● PASSAGE GIVEN
By Vilma Cajigas     Jun 15, 2010 in Food
While consumer confidence in Gulf water seafood declines, the National Oceanic and Atmospheric Administration (NOAA) and the US Food and Drug Administration (FDA), in collaboration with Gulf State regulatory agencies, intensify seafood inspections.
“Combining the expertise of NOAA and FDA is the best way to use our scientific abilities to help the American people in this emergency," said NOAA administrator, Dr. Jane Lubchenco.
The FDA continues to support NOAA’s fishery area closures which began May 2 and encompass 32 percent of federal waters, as well as a five-nautical-mile precautionary area surrounding the known affected areas.
A seafood sampling and inspection plan, put into effect by NOAA shortly after the BP oil spill, collects and test both commercial and recreational seafood caught in areas not yet affected by the oil spill. If oil compounds are found in the fish, NOAA will consider expanding the already closed areas.
“It is important to coordinate seafood surveillance efforts on the water, at the docks and at seafood processors to ensure seafood in the market is safe to eat” said Commissioner of Food and Drugs, Margaret Hamburg, MD.
Dock sampling of fish coming from the Gulf of Mexico will include a monitoring system set up to inform NOAA whether the catch was outside of the closed area. If oil contaminates are found in the dockside fish samples, NOAA will notify the FDA and state health officials.
FDA will in turn step up efforts to ensure that all fish and fishery products are safe for consumption in accordance with the Federal Food, Drug and Cosmetics Act, the Public Health Service Act and all related federal regulations.
Since oysters, crab and shrimp are known to retain contaminants longer than fin-fish, the FDA will focus first on seafood processors who buy their shellfish directly from the harvester in hopes of keeping all tainted seafood from reaching the consumer market.
To further help seafood processors from obtaining fish from unknown sources, the FDA has also implemented an inspection assignment to ensure proper documentation.
The protocol initiated by the FDA and NOAA to reopen closed areas will come into play when the NOAA is assured that seafood in that area meets FDA standards and is safe for consumer consumption.
“As remediation efforts continue, it may be possible to alleviate some of the economic harm caused by the oil spill by reopening previously closed areas,” said Dr. Lubchenco.
The FDA, responsible for the quality and safety of products that reach the American public, has set up a hot line to report any seafood safety concerns.
“We encourage fisherman and consumers to report potential contamination to 1-888-INFO-FDA,” said Commissioner Hamburg.

● PROBLEM
According to the news item on Gulf seafood inspections, what share of federal waters do NOAA's fishery area closures cover?

● COLLECTED MATERIAL
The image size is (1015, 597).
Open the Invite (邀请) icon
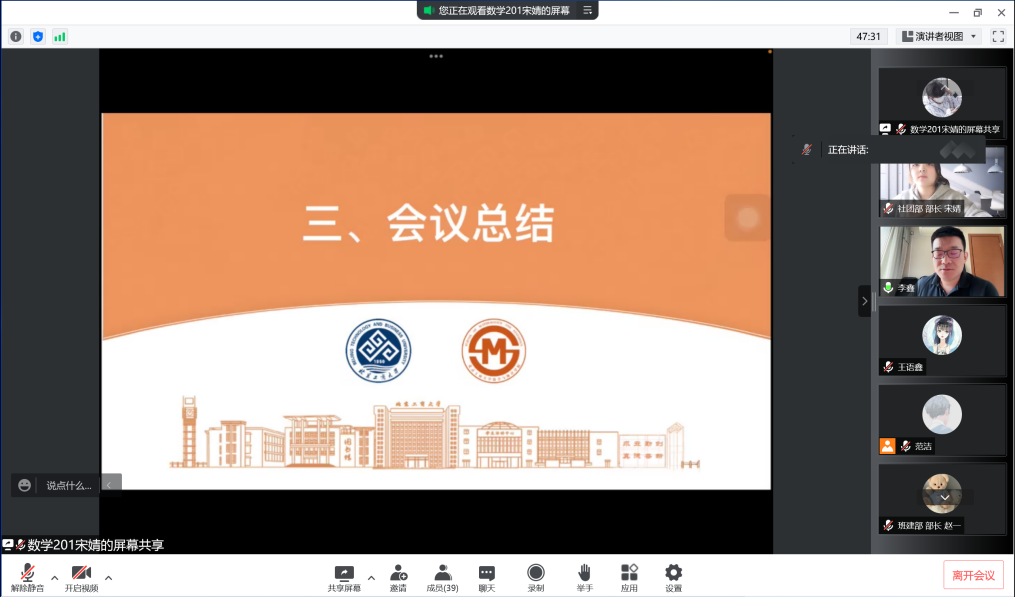(x=398, y=577)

● ANSWER TO THIS EXERCISE
32 percent